Provision has been made for the use of various acidic reagents in carrying out the Beckmann rearrangement.
The use of sulphuric acid, alone (see DE-8-15 45 653 and FR-A-2 417 501) or as a mixture with trifluoroacetic acid (see JP-A-51034185) or sulphur trioxide and chlorosulphonic acid (see JP-A-57031660).
Provision has been made for the use of phosphoric acid (see CH-A-530402 and JP-A-62149665) or polyphosphoric acid (see DE-B-1 545 617).
The use has also been disclosed of acetic acid (see CH-A-394212), of a mixture of acetic acid and cyanuric acid (see JP-B-71023740), of a mixture of acetic acid and acetone (see JP-A-51004163), of a mixture of acetic acid, acetone and a fluorinated catalyst (see JP-A-51004164) and of a mixture of acetic acid or acetic anhydride and hydrofluoric acid (see U.S. Pat. No. 3,609,142).
Finally, provision has been made for the use of hydrochloric acid in conjunction with a polar organic solvent (see DE-A-1620478) or with a catalyst, for example a-metal salt (see U.S. Pat. No. 3,904,608) or a mixture of silica and alumina.
Sulphuric acid is by far the most commonly employed acid on an industrial scale. However, sulphuric acid is not without disadvantages.
It is known that, under the temperature conditions of the rearrangement (greater than 135.degree. C.), sulphuric acid is a factor which promotes the appearance of hydrolysis side reactions. This hydrolysis takes place on the starting cycloalkanone oxime, which it converts to ketone, on the one hand, and on the final lactam, which it converts to amino acid, on the other hand. This results in a decrease in the production of lactam and additional difficulties in the subsequent stages of separation and purification of the lactam.
When the oxime to be treated comprises a residual chlorinated solvent originating from the preceding stage, as is in particular the case when photonitrosation of cycloalkane is involved, two side reactions appear.
The first reaction leads to partial decomposition of the sulphuric acid with release of sulphur dioxide.
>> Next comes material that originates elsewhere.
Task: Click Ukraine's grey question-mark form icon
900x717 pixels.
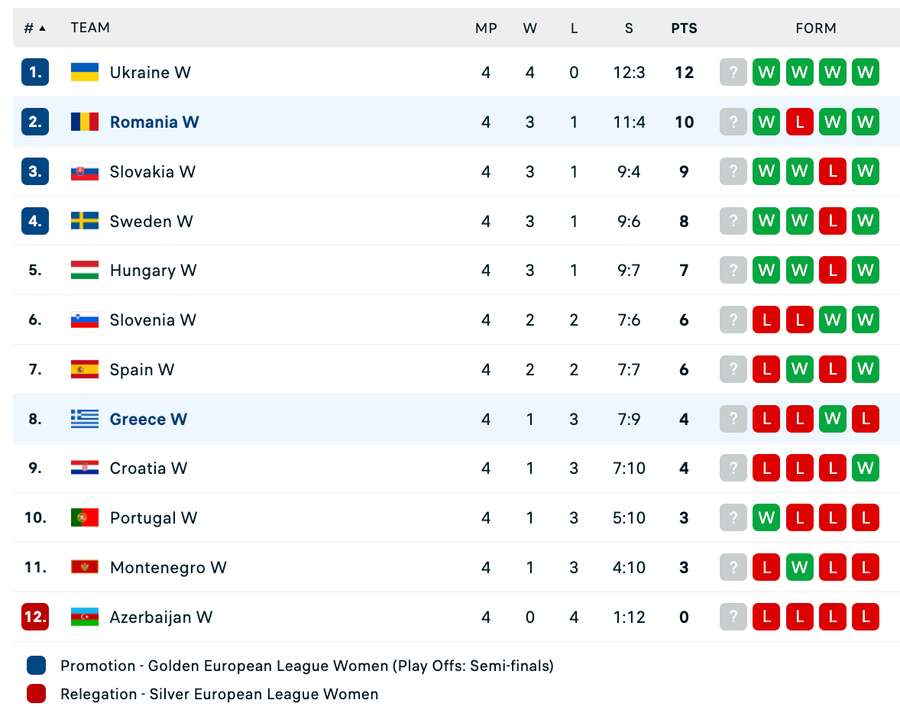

During the various operations of recycling the organic phase comprising the unreacted cycloalkane, the content of sulphur dioxide increases, the effect of which is to slow down the photonitrosation reaction.
The second side reaction causes decomposition of the residual chlorinated solvent to phosgene, which is toxic to man.
Finally, all the effluents comprising sulphuric acid which are generated by the industrial process can only be recycled at the price of a lengthy, difficult and expensive treatment.